== PROVIDED MATERIAL ==

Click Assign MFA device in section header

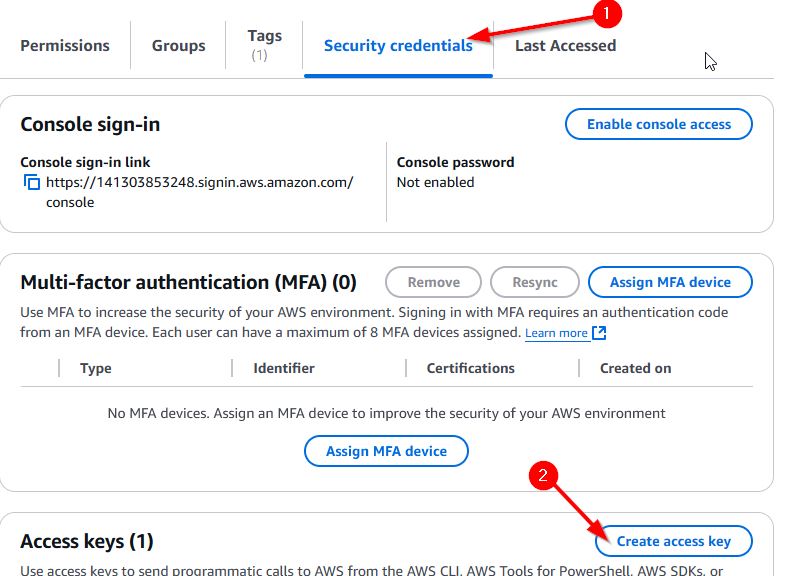[670, 282]
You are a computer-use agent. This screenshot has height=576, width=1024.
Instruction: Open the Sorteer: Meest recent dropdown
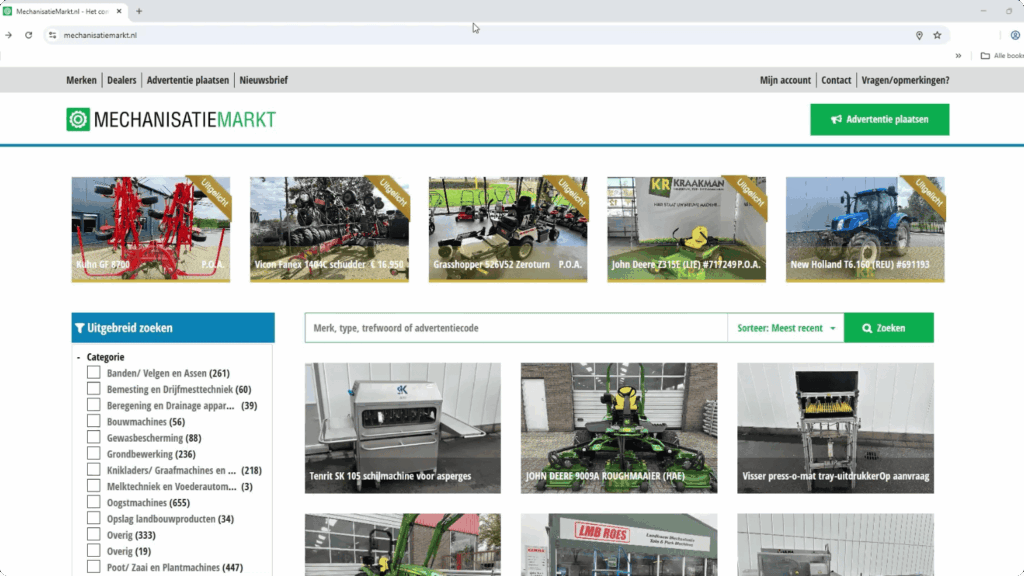coord(785,328)
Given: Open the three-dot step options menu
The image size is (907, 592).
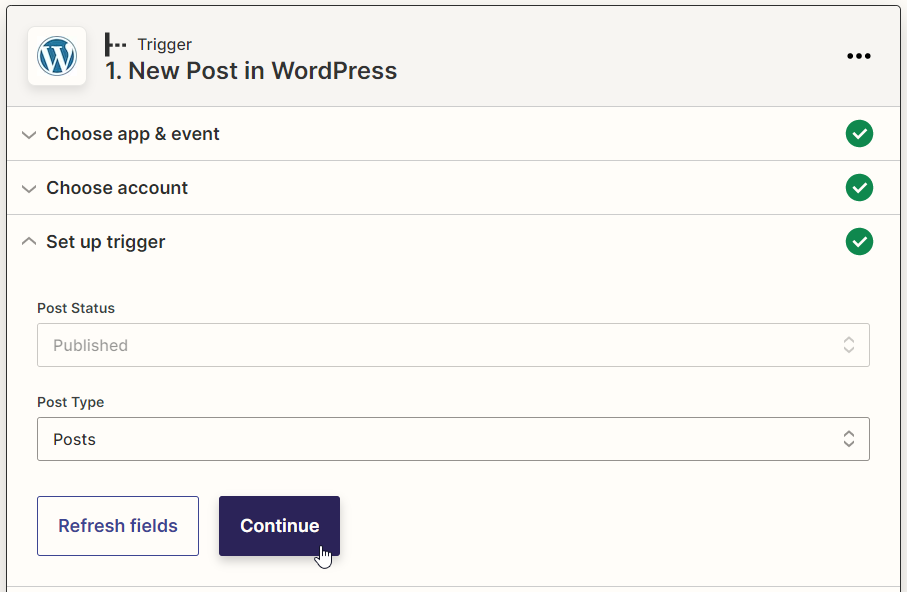Looking at the screenshot, I should [858, 56].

===

* **SHORT PROBLEM**: Express every row above as a two-column CSV with the header text,answer, giving one line per row and putting the row's text and its answer each in a single quoted field, with line breaks turned into spaces. Leave the pictures out.

* **OUTPUT BELOW**:
text,answer
"Click Assign MFA device in section header","[670, 282]"
"You are a computer-use agent. This screenshot has height=576, width=1024. Instruction: Open the Sorteer: Meest recent dropdown","coord(785,328)"
"Given: Open the three-dot step options menu The image size is (907, 592).","Looking at the screenshot, I should [858, 56]."